Perante a incredulidade de Billy e o espanto do
restaurante cheio de figurantes, a menina do “When Harry met Sally” simulou um
muito ruidoso e energético orgasmo que transformou este estabelecimento de fast
food na maior celebridade do bairro de East Village.
Em mil novecentos e oitenta e nove caiu o muro de
Berlim e estávamos no auge do movimento dos ocupas, alguns quarteirões acima,
no bairro do alfabeto.
Porque é um bairro de histórias e de pessoas do
bairro, só o visita quem tem curiosidade ou recordações.
Ou ambas
sábado, 23 de julho de 2016
7 (in the) border (of the) line
“Uptown or Downtown?” – Perguntou-me a miúda americana
de ténis amarelos, enrolada em distração e headphones
Diante de nós, quatro linhas de metro, duas
encostadas às plataformas e outras duas no meio do escuro, escondidas por
colunas e com um óbvio significado para qualquer estrangeiro informado: expressway
Uma tem o sinal redondo, o outro retangular
A miúda, que abanava o rabo-de-cavalo ao ritmo de uns
auscultadores com vida própria, não fazia a ideia do que eu estava a pensar ou
do significado de expressway, sequer!
Atrás de nós a rua, apenas separada da plataforma por
uma porta giratória metálica, que servia de entrada e saída e um átrio com o
tamanho de uma casa de banho, onde predominavam os azulejos de tom amarelo e um
rosto encardido de pouco lavado porque, afinal de contas, o metro de NY tem uma
reputação cinematográfica a defender.
Se a ruiva que vestia calções neste final de manhã de
asfalto incandescente, quisesse apanhar o 7, eu responderia East, East to
Flushing Meadows, e acrescentaria com a minha voz do género cavernoso:
Queens!
Mas ela não queria apanhar o 7, pelo que eu lhe
respondi sabiamente “uptown” e acrescentei, sem que ela me tivesse perguntado,
com um riso assustador:
Bronx!
A miúda continuou a abanar a cabeça e terá pensado “louco
estrangeiro” apesar de nós acharmos, por defeito, que miúdas americanas de
ténis amarelos, cabelos ruivos, calções e rabo-de-cavalo com headphones na
cabeça, tem alguma tendência para não pensar
Mas chegados a Times Square 42nd ela continuou no
fresco da carruagem, destino “uptown, wherever it would take her” e nós
embarcámos no 7.
Antes que construam os muros ao longo da fronteira.
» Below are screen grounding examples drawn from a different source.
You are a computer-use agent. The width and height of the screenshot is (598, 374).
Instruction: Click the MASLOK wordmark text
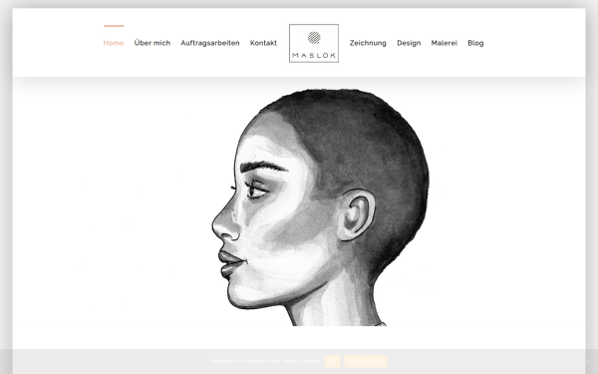(314, 55)
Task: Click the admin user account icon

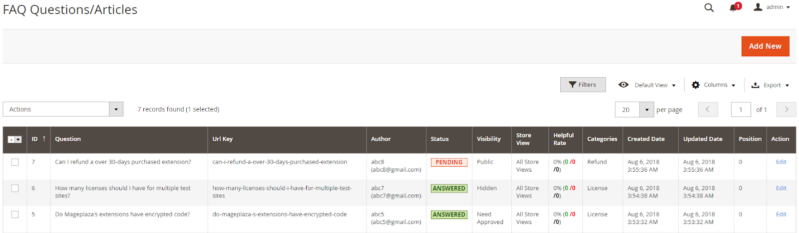Action: (x=758, y=7)
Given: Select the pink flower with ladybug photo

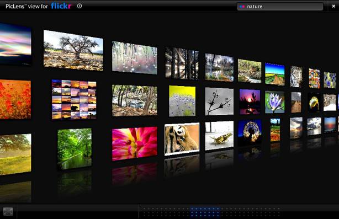Looking at the screenshot, I should 135,144.
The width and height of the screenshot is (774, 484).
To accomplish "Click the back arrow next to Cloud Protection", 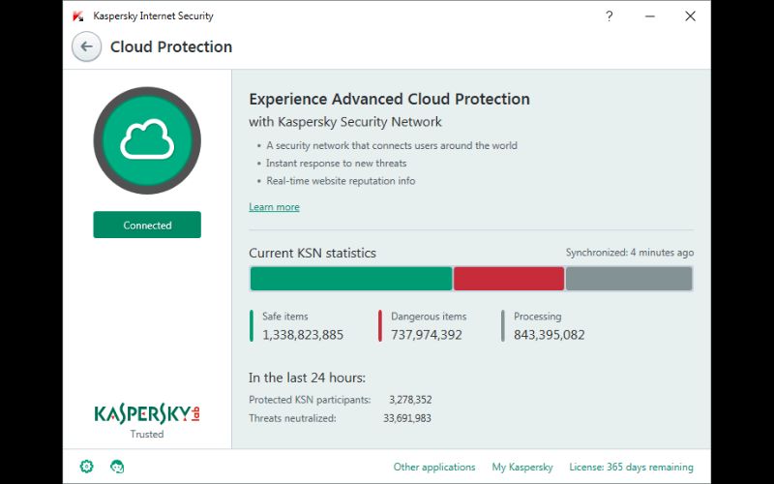I will click(x=86, y=46).
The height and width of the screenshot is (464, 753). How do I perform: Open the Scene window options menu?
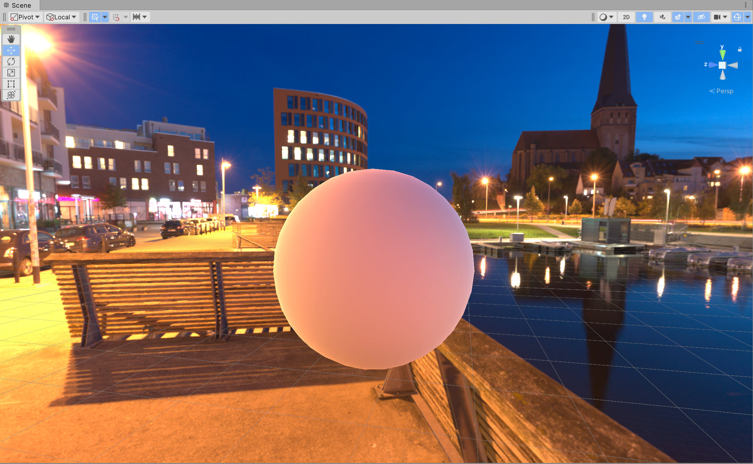coord(746,5)
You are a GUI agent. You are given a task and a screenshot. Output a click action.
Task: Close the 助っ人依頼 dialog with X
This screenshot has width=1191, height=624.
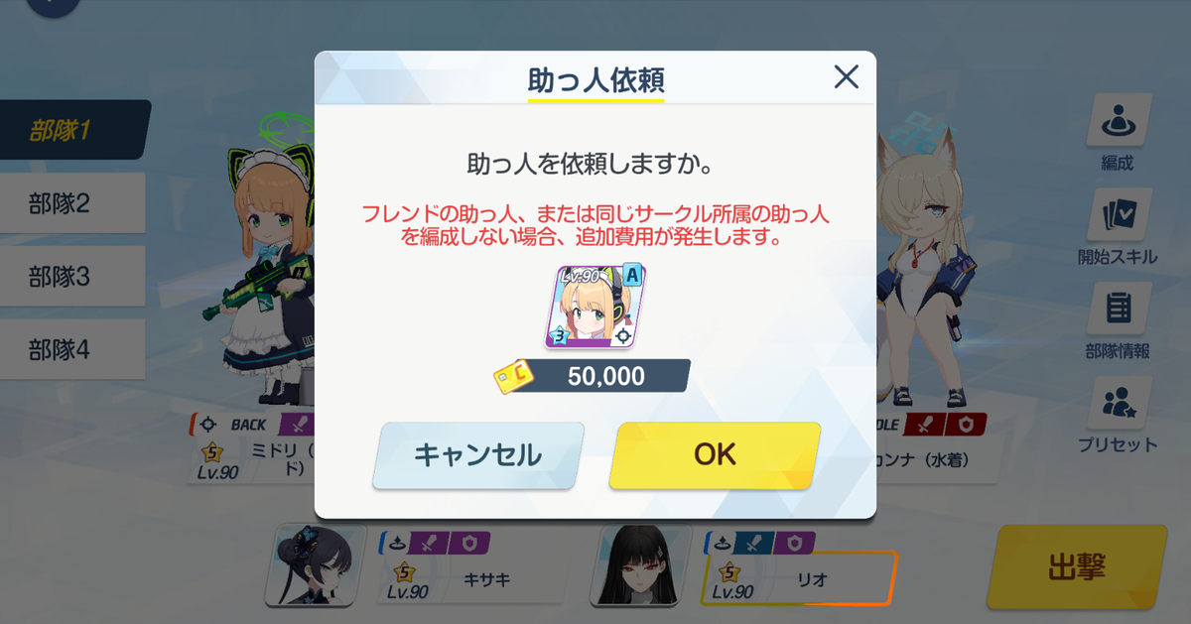pos(846,76)
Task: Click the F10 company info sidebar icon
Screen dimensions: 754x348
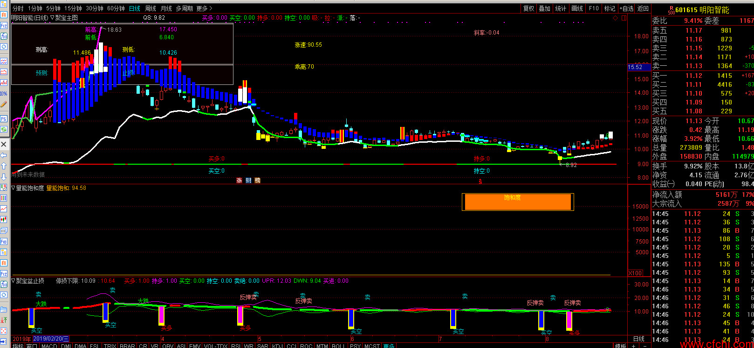Action: point(3,242)
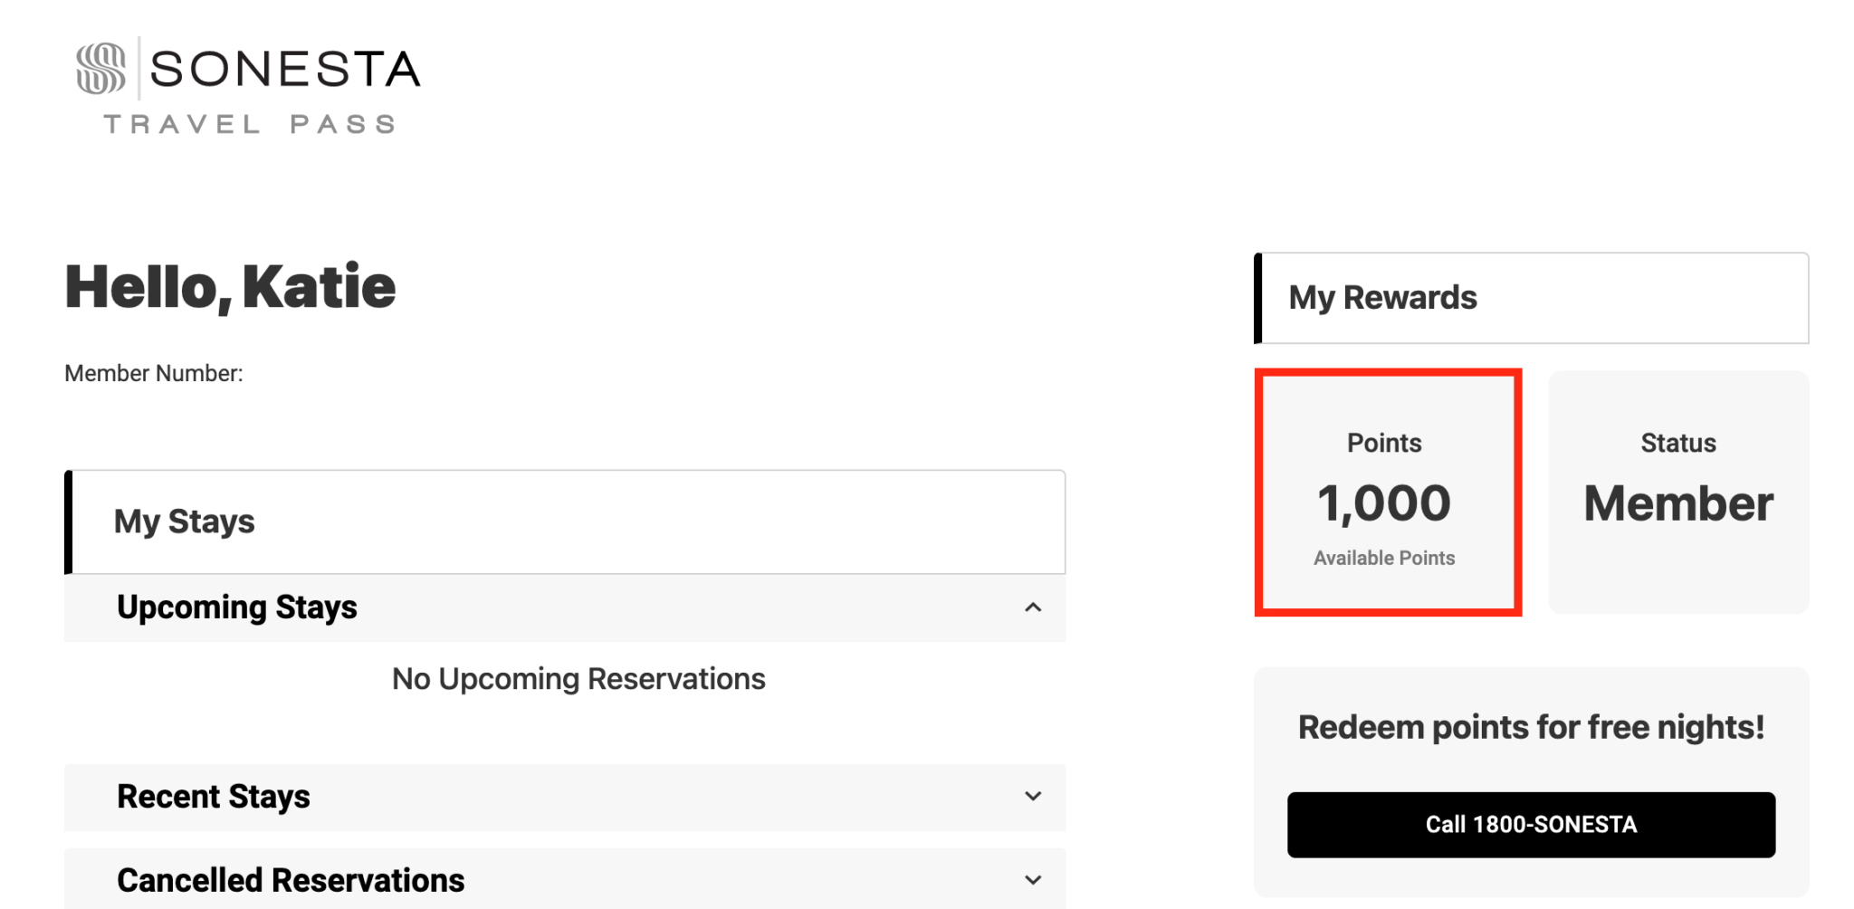Click the Cancelled Reservations label
This screenshot has height=909, width=1854.
pos(291,880)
E a Sarah, a minha amiga imaginária (esta não era a
miúda ruiva, era adulta, morena e de porte atlético invejável, “do you see what
I mean?”) acompanhava-me, sempre em passo de corrida, ao longo dos corredores
intermináveis da Times Square 42nd, e explicava-me, num inglês pausado (não
fosse eu não entender, afinal de contas um louco estrangeiro e a Sarah era de
NY) que uma viagem no 7 requere o uso de todos os (masculinos) cinco sentidos,
porque se trata de um monumento à diversidade de NY que precisa de ser tocado,
saboreado, ouvido, visto e cheirado e procurava impressionar-me com números,
grandes números, uma americana maneira de querer esmagar um qualquer pequeno
europeu, “cento e dez línguas diferentes são faladas ao longo do 7”
Não sem antes me puxar levemente o braço e obrigar-me
a olhar para o mural de Roy Liechestein, pintado na nível mezzanine da estação
42 “ 53- foot-long Times Square Mural”, não fosse ela de NY, sempre pronta a
impressionar com uns belos (e para mim indecifráveis) números.
Mal descolámos a leste, para os céus de Queens, Sarah
largou-me sem se despedir e discutia agora, de forma entusiástica, com a nova-iorquina
Hillary, em missão de desimpedimento de fronteiras, que esta linha era, sem
dúvida, a de maior diversidade étnica do mundo, tendo ambas decidido, em
conjunto e sem perguntar nada aos interessados, designar o 7 como o “international
express”, passando a fazer parte da rede “National Heritage Trail” que, entre
muitos outros caminhos, inclui as rotas dos pioneiros colonizadores em direção
ao oeste selvagem, capturando desta forma o verdadeiro espírito americano.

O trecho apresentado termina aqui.